La investigación más extensa hasta la fecha sobre las vacunas contra la COVID-19, realizada por el Global Vaccine Data Network, sugiere vínculos entre las vacunas de Pfizer, Moderna y AstraZeneca y trastornos raros como problemas cardíacos, cerebrales y sanguíneos. Este estudio involucró a 99 millones de personas en ocho países y monitoreó 13 condiciones médicas.

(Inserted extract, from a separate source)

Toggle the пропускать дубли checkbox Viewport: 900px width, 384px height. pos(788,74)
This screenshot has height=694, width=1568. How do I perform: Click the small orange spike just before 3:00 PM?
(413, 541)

Publicado en la revista Vaccine, reveló un leve aumento en condiciones neurológicas, sanguíneas y cardíacas asociadas a las vacunas.
Entre los hallazgos, se destacan casos raros de miocarditis (inflamación del músculo cardíaco) y pericarditis (inflamación del músculo cardíaco), siendo más notorios después de la segunda dosis de las vacunas de Pfizer y Moderna, y con un riesgo 6.9 veces mayor de pericarditis después de la tercera dosis de AstraZeneca.

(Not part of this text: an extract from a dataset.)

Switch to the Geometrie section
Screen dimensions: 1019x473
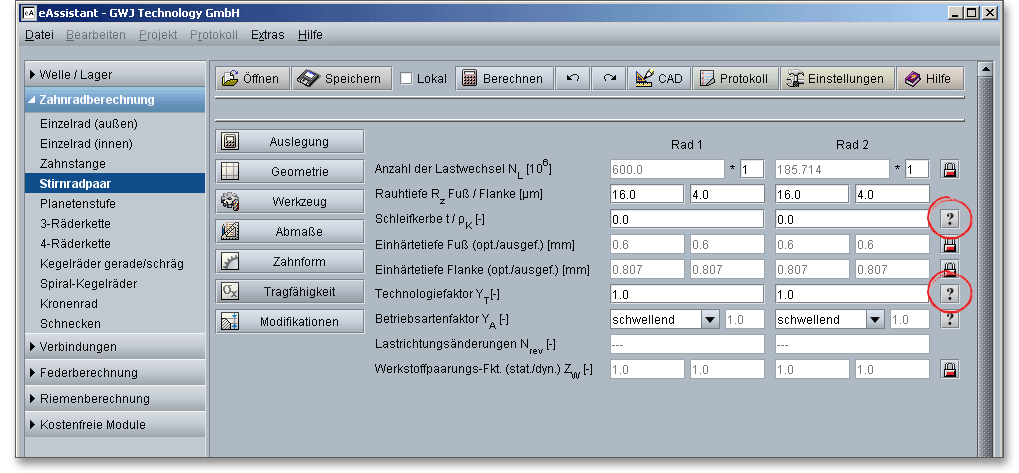pyautogui.click(x=290, y=172)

Además, se identificó un mayor riesgo de coágulos sanguíneos en el cerebro con vacunas de vectores virales, como la de AstraZeneca, y un riesgo 2.5 veces mayor de desarrollar el síndrome de Guillain-Barré, un raro trastorno neurológico, después de recibir la vacuna de AstraZeneca.
La investigación, liderada por el Global Vaccine Data Network en Nueva Zelanda, consideró 13 condiciones médicas como “eventos adversos de interés especial”, buscando casos superiores a lo esperado tras la vacunación. Con más de 13.5 mil millones de dosis administradas mundialmente, el estudio resalta un pequeño porcentaje de personas afectadas, intensificando el debate sobre los beneficios frente a los riesgos de las vacunas.

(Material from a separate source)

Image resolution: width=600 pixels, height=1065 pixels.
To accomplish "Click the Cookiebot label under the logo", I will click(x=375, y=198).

Expertos, como Jacob Glanville, CEO de Centivax, y el Dr. Marc Siegel de NYU Langone Medical Center, sostienen que los beneficios de las vacunas superan los riesgos. Glanville destaca que la tasa de eventos adversos es mucho menor que los riesgos asociados con la infección por SARS-CoV-2.
A pesar de los riesgos identificados, se subraya que todas las vacunas tienen efectos secundarios, y la evaluación riesgo/beneficio debe considerar los potenciales efectos a largo plazo del virus.
Pfizer enfatiza su compromiso con la seguridad, y Moderna y AstraZeneca no han respondido aún. La discusión sobre la seguridad de las vacunas continúa, destacando la necesidad de un análisis equilibrado en medio de la pandemia global.